Select Ok to enter the Audit Mode workflow. It will result in erasing the Platform Key (PK) variables and resetting the system to the Setup/Audit Mode.

Note: This submenu is available when "Secure Boot Mode" is set to Custom.

Key Management

The following information is displayed:

  • Vendor Keys

Note: This submenu is available when "Secure Boot Mode" is set to Custom.

Provision Factory Defaults

Select Enabled to install the default secure boot keys when the system is in the Setup Mode. Changes take effect after you save settings and reboot the system. The options are Disabled and Enabled.

Restore Factory Keys

Select Yes to restore manufacturer default keys to ensure system security. The options are Yes and No. Selecting Yes will reset the system to the User Mode.

Note: This submenu is available when any secure keys have been installed.

Reset To Setup Mode

This feature resets the system to the Setup Mode. The options are Yes and No.

Note: This submenu is available when any secure keys have been installed.

Enroll Efi Image

This feature allows the Efi image to run in the secure boot mode and enroll the SHA256 Hash certificate of a PE image into the Authorized Signature Database (DB).

Export Secure Boot Variables

This feature exports the NVRAM contents of secure boot variables to a storage device. The options are Yes and No.

Note: This submenu is available when any secure keys have been installed.
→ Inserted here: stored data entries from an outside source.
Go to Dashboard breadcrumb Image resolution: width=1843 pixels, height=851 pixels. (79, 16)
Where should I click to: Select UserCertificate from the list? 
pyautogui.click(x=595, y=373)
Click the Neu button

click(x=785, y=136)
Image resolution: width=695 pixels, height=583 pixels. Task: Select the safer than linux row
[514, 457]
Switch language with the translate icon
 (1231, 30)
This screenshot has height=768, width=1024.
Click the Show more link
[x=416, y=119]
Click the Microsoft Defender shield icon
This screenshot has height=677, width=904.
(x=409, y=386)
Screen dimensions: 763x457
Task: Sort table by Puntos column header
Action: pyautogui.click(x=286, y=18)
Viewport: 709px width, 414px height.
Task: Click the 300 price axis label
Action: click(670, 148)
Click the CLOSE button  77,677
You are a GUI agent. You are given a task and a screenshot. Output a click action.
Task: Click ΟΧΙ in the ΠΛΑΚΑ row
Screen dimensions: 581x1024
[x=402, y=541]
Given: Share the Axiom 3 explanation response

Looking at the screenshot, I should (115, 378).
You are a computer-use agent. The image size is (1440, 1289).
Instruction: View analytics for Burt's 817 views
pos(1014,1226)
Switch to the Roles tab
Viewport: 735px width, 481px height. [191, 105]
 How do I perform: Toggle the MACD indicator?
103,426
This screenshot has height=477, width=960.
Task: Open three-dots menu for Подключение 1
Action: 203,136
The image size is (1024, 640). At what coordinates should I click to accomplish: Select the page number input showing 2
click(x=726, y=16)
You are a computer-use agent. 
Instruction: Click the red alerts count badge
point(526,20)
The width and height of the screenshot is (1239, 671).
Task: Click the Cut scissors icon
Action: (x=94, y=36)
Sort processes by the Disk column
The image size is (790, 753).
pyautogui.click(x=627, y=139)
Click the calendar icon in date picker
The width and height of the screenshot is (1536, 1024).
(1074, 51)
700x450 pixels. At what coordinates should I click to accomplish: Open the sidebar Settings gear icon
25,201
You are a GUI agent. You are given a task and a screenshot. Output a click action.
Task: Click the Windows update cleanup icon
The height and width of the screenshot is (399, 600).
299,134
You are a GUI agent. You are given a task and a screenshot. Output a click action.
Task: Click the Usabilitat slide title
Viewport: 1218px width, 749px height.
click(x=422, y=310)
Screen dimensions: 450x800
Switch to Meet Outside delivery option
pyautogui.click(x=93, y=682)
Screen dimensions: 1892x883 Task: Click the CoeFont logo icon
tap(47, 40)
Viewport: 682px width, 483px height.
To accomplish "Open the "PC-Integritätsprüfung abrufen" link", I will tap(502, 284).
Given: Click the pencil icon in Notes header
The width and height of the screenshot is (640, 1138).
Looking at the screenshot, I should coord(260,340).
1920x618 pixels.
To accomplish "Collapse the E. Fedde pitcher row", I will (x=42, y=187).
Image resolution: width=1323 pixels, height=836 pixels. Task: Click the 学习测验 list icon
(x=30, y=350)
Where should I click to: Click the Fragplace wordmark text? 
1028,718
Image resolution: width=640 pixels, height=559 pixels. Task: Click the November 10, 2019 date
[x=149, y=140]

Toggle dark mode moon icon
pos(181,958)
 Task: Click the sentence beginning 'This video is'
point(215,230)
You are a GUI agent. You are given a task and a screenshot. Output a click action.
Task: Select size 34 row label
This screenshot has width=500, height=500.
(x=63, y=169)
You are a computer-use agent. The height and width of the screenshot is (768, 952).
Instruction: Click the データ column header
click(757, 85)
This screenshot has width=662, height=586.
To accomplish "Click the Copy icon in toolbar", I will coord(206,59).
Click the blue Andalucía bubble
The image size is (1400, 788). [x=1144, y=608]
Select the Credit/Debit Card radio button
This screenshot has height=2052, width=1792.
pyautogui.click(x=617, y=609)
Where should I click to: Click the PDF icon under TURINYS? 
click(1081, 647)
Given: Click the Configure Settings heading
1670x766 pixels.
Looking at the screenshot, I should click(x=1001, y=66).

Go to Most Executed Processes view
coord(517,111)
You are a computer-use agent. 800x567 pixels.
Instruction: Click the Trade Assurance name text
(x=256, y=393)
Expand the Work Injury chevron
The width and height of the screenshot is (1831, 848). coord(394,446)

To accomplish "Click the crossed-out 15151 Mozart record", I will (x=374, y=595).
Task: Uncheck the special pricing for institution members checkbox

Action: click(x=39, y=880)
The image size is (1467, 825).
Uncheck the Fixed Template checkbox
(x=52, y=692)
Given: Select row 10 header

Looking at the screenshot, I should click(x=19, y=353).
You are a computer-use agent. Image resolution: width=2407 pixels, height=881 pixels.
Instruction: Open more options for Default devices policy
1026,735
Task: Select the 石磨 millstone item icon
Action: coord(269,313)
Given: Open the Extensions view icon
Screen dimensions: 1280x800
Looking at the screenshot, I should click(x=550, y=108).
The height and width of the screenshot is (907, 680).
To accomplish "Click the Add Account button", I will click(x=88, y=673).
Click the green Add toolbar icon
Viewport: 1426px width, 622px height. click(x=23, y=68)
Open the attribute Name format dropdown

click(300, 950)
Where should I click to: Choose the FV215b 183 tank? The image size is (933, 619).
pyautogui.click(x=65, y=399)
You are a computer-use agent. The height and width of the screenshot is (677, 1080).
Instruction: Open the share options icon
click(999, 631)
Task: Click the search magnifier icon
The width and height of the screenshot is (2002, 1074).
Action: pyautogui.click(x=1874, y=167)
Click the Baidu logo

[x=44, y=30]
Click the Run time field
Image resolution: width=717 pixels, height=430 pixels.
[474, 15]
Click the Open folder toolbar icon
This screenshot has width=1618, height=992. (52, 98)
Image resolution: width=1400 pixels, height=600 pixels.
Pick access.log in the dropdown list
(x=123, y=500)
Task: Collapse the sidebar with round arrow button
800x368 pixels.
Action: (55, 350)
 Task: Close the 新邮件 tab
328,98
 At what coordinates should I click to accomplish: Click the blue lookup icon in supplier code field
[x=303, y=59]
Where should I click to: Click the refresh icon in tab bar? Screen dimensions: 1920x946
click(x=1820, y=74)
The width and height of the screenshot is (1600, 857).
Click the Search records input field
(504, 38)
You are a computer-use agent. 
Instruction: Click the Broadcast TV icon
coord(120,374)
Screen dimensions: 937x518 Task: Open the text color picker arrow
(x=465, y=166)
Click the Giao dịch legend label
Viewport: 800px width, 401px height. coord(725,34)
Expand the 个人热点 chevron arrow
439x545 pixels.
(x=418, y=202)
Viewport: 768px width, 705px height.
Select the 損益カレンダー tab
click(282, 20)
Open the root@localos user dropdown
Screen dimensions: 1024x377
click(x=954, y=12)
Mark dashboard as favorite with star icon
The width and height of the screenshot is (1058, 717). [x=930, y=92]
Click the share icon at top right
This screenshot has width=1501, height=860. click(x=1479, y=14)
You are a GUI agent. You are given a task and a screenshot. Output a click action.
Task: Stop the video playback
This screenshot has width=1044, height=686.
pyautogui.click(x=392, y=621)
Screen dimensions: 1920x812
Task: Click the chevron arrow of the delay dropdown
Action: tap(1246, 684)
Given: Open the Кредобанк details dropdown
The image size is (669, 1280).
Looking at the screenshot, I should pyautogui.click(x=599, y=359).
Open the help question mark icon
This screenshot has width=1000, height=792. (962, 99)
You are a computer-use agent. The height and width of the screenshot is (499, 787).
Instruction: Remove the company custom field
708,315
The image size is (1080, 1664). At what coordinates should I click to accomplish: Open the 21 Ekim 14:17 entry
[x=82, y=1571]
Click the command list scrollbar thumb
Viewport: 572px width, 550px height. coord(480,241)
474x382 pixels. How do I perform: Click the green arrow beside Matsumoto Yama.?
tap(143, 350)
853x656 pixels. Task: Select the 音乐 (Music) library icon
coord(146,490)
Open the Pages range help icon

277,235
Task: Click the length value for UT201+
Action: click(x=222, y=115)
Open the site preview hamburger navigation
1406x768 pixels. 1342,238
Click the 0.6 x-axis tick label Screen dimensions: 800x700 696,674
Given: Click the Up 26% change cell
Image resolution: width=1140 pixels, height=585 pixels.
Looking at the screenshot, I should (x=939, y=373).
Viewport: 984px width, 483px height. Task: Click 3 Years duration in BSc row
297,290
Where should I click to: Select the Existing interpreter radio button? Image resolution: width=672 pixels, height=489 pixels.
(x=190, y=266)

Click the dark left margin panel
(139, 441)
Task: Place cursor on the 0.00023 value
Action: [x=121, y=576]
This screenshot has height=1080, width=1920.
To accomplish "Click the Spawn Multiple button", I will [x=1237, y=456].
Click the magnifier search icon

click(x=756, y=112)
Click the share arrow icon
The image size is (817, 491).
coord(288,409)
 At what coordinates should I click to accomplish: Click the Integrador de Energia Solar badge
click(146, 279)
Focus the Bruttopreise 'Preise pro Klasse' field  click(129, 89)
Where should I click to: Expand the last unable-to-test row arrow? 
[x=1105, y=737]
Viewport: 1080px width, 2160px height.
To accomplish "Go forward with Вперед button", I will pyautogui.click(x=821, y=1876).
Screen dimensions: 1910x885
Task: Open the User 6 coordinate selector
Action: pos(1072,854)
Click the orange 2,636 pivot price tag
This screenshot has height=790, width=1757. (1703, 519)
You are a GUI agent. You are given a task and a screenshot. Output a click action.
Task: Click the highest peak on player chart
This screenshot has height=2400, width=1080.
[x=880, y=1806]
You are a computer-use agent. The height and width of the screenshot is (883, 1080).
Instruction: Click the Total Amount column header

Secure Boot variable / Size / Keys / Key Source

Platform Key (PK)

Use this feature to enter and configure a set of values to be used as platform firmware keys for the system. These values also indicate the sizes, key numbers, and the sources of the authorized signatures. Select Update to update the platform key.

Key Exchange Keys (KEK)

Use this feature to enter and configure a set of values to be used as Key Exchange Keys for the system. These values also indicate the sizes, key numbers, and the sources of the authorized signatures. Select Update to update the Key Exchange Keys. Select Append to append the Key Exchange Keys.

Authorized Signatures (db)

Use this feature to enter and configure a set of values to be used as Authorized Signatures for the system. These values also indicate the sizes, key numbers, and sources of the authorized signatures. Select Update to update the Authorized Signatures. Select Append to append the new Authorized Signatures.

Forbidden Signatures (dbx)

Use this feature to enter and configure a set of values to be used as Forbidden Signatures for the system. These values also indicate sizes, key numbers, and key sources of the forbidden signatures. Select Update to update the Forbidden Signatures. Select Append to append the Forbidden Signature.

Authorized TimeStamps (dbt)

Use this feature to set and save the timestamps for the Authorized Signatures, which will indicate the time when these signatures are entered into the system. These values also indicate sizes, keys, and key sources of the authorized timestamps. Select Update to update the Authorized TimeStamps. Select Append to append the Authorized TimeStamps.

OsRecovery Signatures (dbr)

Use this feature to set and save the Authorized Signatures used for OS recovery. Select Update to update the OsRecovery Signatures. These values also indicate sizes, keys, and key sources of the OsRecovery Signatures. Select Append to append the OsRecovery Signatures.